But even taking those things into account, the state of the art in ham radio HTs is maddeningly primitive, and in ways that make operating your radio more difficult and more confusing. My VX-8GR has impossibly small buttons in an undistiguishable array on the front. Many important functions require pushing both a function key on the side and then a button on the front, a maneuver which cannot be done with one hand, and if you were left handed, require a very odd grip. The display is small and often fails to contain useful information, while commonly cluttered with information you don’t need. All the APRS functions are hidden behind the need to hit the MODE button, which puts you in a different mode, with different setup options, and a similarly bewildering method for navigating among APRS messages.

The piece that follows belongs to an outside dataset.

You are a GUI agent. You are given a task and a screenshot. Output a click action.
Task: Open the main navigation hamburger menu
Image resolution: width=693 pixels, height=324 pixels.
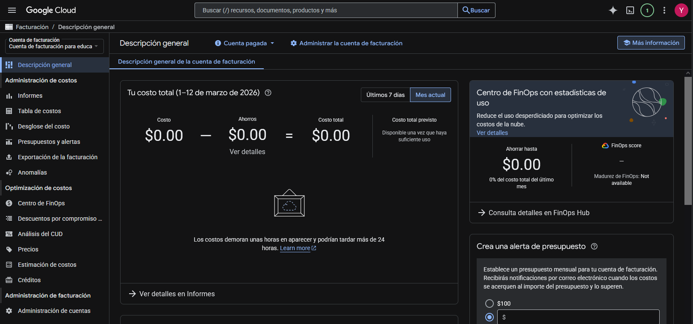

Programming memories is (as it is on virtually all radios) a similarly mystifing barrage of error prone button clicks. It’s simply horrible.

And yet, it’s probably one of the better and more capable radios out there. Go figure.

Julian’s vision of how HTs could be transformed is remarkable, and I wish that ham radio manfuacturers would listen to him. While some people criticize attempts to make things easier to use as “dumbing down”, I completely disagree. No good purpose is served by poor interfaces, even for experts. It’s ridiculous how much effort it takes to get a radio programmed with local repeaters. I recently did this for the VX-8GR, and it involved:

  • Buying a custom cable and software, because even if you had the cable (which is of course not a standard type), you still can’t find software to program the radio for free, despite having spent $350 on the radio.
  • Surfing over to K5EHX’s awesome repeater site and downloading an export of all the local repeaters.
  • Loading them into the software, and then deleting obvious duplicates and bad data.
  • Organizing them into banks.
  • Adding a bunch of FM satellite frequencies, along with Doppler shifts for satellite operation.
  • Adding in APRS setups for both terrestrial (144.390) and satellite (145.800) frequencies.

I can imagine a world where I plug the radio in, visit a website, and all this happens automatically. Would this be dumbing down amateur radio? Of course not. It doesn’t take any particular intelligence to program a radio: it’s just a bit of tedium that could reasonably be automated. But the state of the radio art is a long way from making this happen. What’s more, because most radios hide behind undocumented protocols and stupid non-standard cables, it isn’t even possible for guys as clever as K5EHX (who programmed and maintains the repeater maps himself) to step up and make life easier for everyone.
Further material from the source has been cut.